Courses of Action Matrix [1]

So this thing goes with the Cyber Killchain — the thing that we matched AMITT to. Down the left side we have the stages; 7 in this case; 12 in AMITT. Along the top we have six things we can do to disrupt each stage. And in each grid square, we have a suggestion of an action (I suspect there are more than one of these for each square) that we could take to cause that type of disruption at that stage. That’s cool. We can do this.

The other place we can look is at our other parent models, like the ATT&CK framework, the psyops model, marketing models etc, and see how they modelled and described counters too — for example, the mitigations for ATT&CK T1193 Spearphishing.

Make it easy to share

Checking parent models is also useful because this gives us formats for our counter objects— which is basically that these are of type “mitigation”, and contain a title, id, brief description and list of techniques that they address.
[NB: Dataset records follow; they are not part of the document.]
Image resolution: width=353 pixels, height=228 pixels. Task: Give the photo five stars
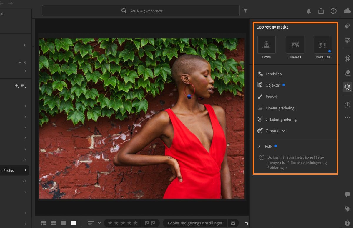pyautogui.click(x=135, y=223)
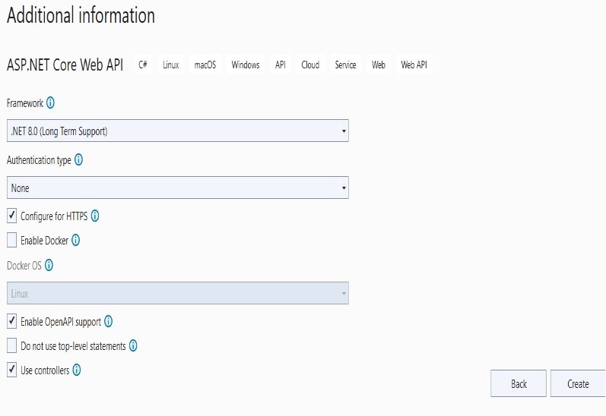Expand the Authentication type dropdown
This screenshot has width=606, height=416.
coord(178,188)
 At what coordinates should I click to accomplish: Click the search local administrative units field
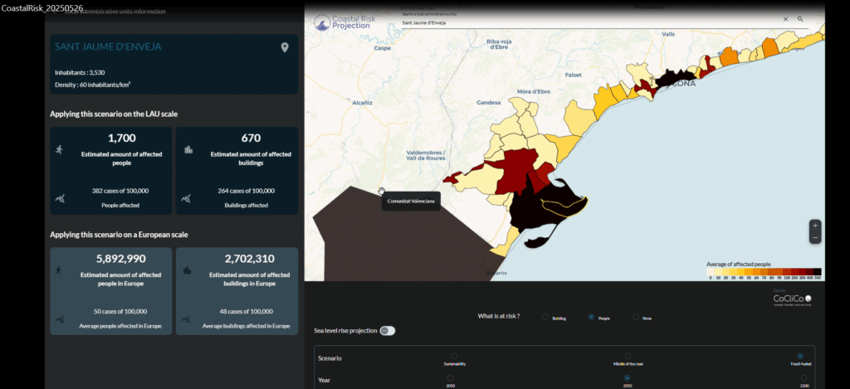tap(589, 22)
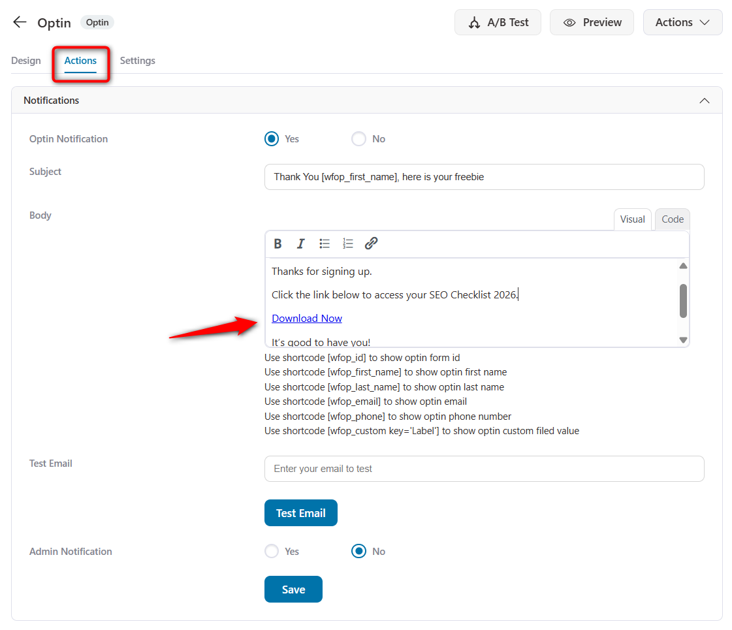Click the A/B Test icon button
The width and height of the screenshot is (732, 630).
pos(498,22)
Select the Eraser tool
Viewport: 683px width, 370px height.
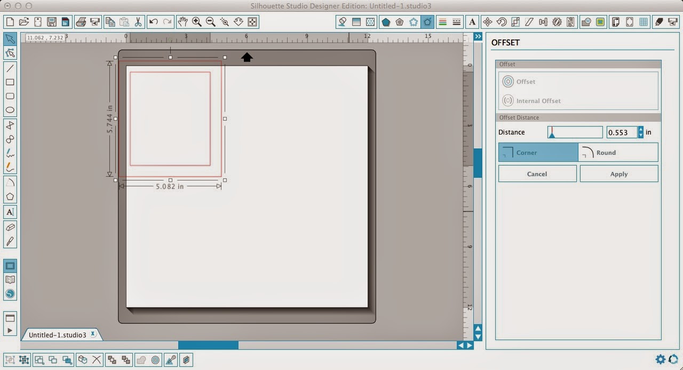tap(11, 227)
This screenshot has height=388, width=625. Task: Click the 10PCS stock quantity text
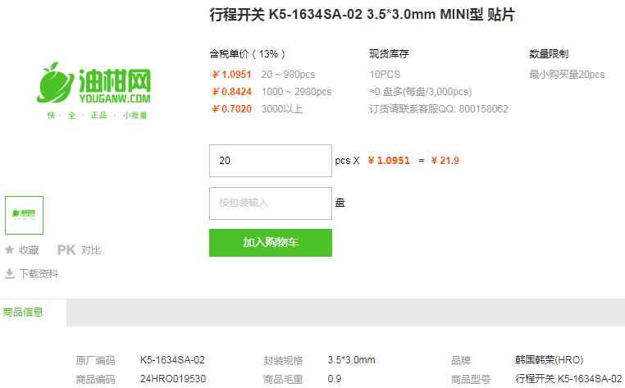click(x=385, y=74)
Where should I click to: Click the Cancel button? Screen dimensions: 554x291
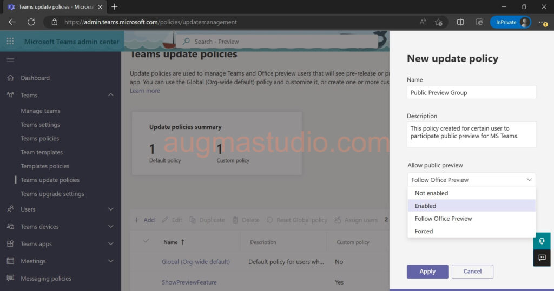(472, 272)
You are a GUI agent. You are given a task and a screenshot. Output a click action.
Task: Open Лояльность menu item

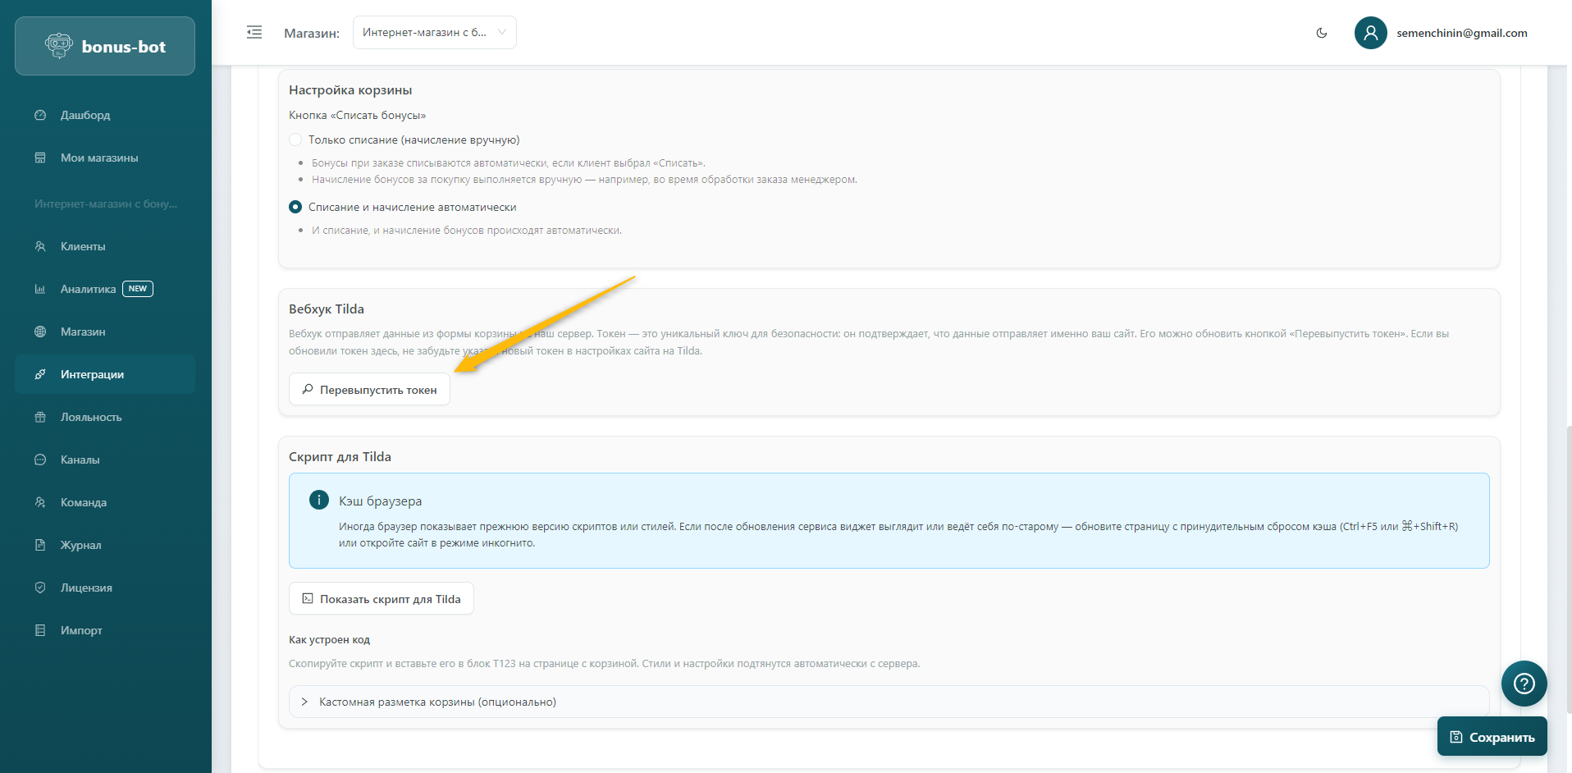coord(91,417)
Looking at the STIX format for course-of-action gives us a similarly simple format for each counter against tactics — a name, description and list of things it mitigates against.

We want to be more descriptive whilst we find and refine our list of counters, so we can trace our decisions and where they came from. A more thorough list of features for a counter list would probably include:

  • id
  • name
  • brief description
  • list of tactics can be used on
  • list of techniques can be used on
  • expected action (detect, deny etc)
  • who could take this action (this isn’t in the infosec lists, but we have many actors on the defence side with different types of power, so this might need to be a thing)
  • anticipated effects (both positive and negative — also not in the infosec lists)
  • anticipated effort (not sure how to quantify this — people? money? hours? but part of the overarching issue is that attacks are much cheaper than defences, so defence cost needs to be taken into account)

And be generated from a cross-table of counters within incidents, which looks similar to the above, but also contains the who/where/when etc:

  • id
  • brief description
  • list of tactics it was used on
  • list of techniques it was used on
  • action (detect, deny etc)
  • who took this action
  • effects seen (positive and negative)
  • resources used
  • incident id (if known)
  • date (if known)
  • counters-to-the-counter seen

“Boundaries for Fools, Guidelines for the Wise…”

At this stage, older infosec people are probably shaking their heads and muttering something about stamp collecting and bingo cards. We get that. We know that defending against a truly agile adversary isn’t a game of lookup, and as fast as we design and build counters, our counterparts will build counters to the counters, new techniques, new adaptations of existing techniques etc.

But that’s only part of the game. Most of the time people get lazy, or get into a rut — they reuse techniques and tools, or it’s too expensive to keep moving. It makes sense to build descriptions like this that we can adapt over time. It also helps us spot when we’re outside the frame.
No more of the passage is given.